**REQUEST 1:**
In the mailing-list reply about Chinese punctuation, which AsciiDoc version do the .bak files come from, please?
**REQUEST 2:**
Update a passage of the mailing-list reply about Chinese punctuation, beginning at the line with "On 08/11/12 15:17, Lex" and stopping after "your quick response.". In it, put "detailed reply" in place of "quick response".

[Start EXCERPT]

Re: Non-English (Chinese/Japanese) period and comma to be treated as punctuation characters

Stuart Rackham Wed, 07 Nov 2012 20:55:50 -0800


On 08/11/12 15:17, Lex Trotman wrote:
> 
> 
> 
> On 8 November 2012 09:58, Jeremy <[email protected]
> <mailto:[email protected]>> wrote:
> 
>     Hi Tong,
> 
>     Thanks for your quick response.
> 
>     You can find the full discussion here,
> 
>       
> https://groups.google.com/__group/asciidoc/browse_thread/__thread/f7bf7cb23d6253d3
>     
> <https://groups.google.com/group/asciidoc/browse_thread/thread/f7bf7cb23d6253d3>
> 
>     Attached please find the archive containing asciidoc.py
>     (asciidoc.py.bak) and asciidoc.conf (asciidoc.conf.bak). Where *.bak
>     comes from AsciiDoc 8.6.8, and their counterparts (without extension
>     .bak) are modified ones.
> 
>     You can try the following content with both non-patched and patched
>     versions, and will find the difference and what I am trying to achieve.
> 
>       舉例來說，`-a stylesheet=newsletter.css` 的設定會採用樣式表
>     `newsletter.css`。
> 
>     What I have done is removing the Unicode flag while parsing inline
>     literals. I would like to know does this change incur other
>     unexpected errors?
> 
> 
> Hi,
> 
> Unfortunately probably.
> 
> The problem isn't that the regular expression uses Unicode properties,
> it should, the problem is that the strings being searched are not
> consistently Unicode strings and this has an effect on the behaviour of
> the regular expression engine.  See this example
> 
> import re, unicodedata
> a = "舉例來說，`-a stylesheet=newsletter.css` 的設定會採用樣式表
> `newsletter.css`。"
> u = u"舉例來說，`-a stylesheet=newsletter.css` 的設定會採用樣式表
> `newsletter.css`。"
> print
> re.findall(r"(?su)(?<![`\w])([\\]?`(?P<passtext>[^`\s]|[^`\s].*?\S)`)(?![`\w])",
> a)

[End EXCERPT]
[Start DATA SUPPLIED]

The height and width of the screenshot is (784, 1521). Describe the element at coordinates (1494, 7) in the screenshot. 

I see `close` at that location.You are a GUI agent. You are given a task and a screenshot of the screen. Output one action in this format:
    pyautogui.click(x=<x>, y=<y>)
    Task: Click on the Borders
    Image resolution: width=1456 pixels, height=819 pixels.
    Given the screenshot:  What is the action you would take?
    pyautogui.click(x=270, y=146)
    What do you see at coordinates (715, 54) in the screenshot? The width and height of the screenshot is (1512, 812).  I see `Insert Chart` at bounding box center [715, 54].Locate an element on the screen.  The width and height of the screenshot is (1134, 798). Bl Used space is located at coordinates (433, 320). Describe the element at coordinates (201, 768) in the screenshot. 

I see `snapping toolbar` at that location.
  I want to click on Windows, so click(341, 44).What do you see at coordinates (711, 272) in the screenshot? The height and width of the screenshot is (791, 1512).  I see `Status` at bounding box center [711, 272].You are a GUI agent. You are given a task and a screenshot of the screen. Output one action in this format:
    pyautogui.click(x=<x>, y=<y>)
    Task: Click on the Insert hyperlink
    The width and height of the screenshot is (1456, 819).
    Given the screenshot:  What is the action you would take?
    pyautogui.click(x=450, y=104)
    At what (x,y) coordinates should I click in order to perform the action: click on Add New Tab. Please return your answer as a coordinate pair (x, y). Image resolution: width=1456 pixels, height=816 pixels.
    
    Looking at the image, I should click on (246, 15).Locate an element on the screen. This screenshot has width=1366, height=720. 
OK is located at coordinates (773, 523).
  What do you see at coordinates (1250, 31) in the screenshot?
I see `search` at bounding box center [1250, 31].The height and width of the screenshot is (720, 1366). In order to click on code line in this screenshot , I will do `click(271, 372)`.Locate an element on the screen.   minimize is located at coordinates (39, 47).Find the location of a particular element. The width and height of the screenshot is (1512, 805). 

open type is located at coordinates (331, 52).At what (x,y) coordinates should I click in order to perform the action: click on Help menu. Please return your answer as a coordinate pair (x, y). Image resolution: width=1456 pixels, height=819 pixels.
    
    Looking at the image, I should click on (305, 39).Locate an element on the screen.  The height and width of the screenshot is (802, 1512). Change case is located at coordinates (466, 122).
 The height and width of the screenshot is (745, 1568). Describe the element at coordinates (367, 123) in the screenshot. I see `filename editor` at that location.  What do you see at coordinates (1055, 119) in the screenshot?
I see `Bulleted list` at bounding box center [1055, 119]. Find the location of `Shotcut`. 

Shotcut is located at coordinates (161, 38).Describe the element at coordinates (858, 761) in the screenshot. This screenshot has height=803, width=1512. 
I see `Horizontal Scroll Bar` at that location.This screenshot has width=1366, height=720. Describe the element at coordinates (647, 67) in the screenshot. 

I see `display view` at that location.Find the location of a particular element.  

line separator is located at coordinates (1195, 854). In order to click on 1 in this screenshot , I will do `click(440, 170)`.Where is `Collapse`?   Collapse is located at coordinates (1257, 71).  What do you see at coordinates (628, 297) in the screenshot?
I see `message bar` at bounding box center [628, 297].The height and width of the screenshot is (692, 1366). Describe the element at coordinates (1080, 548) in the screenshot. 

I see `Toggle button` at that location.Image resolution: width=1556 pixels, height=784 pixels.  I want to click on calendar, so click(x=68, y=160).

[End DATA SUPPLIED]

**EXERCISE SOLUTION 1:**
AsciiDoc 8.6.8

**EXERCISE SOLUTION 2:**
On 08/11/12 15:17, Lex Trotman wrote:
> 
> 
> 
> On 8 November 2012 09:58, Jeremy <[email protected]
> <mailto:[email protected]>> wrote:
> 
>     Hi Tong,
> 
>     Thanks for your detailed reply.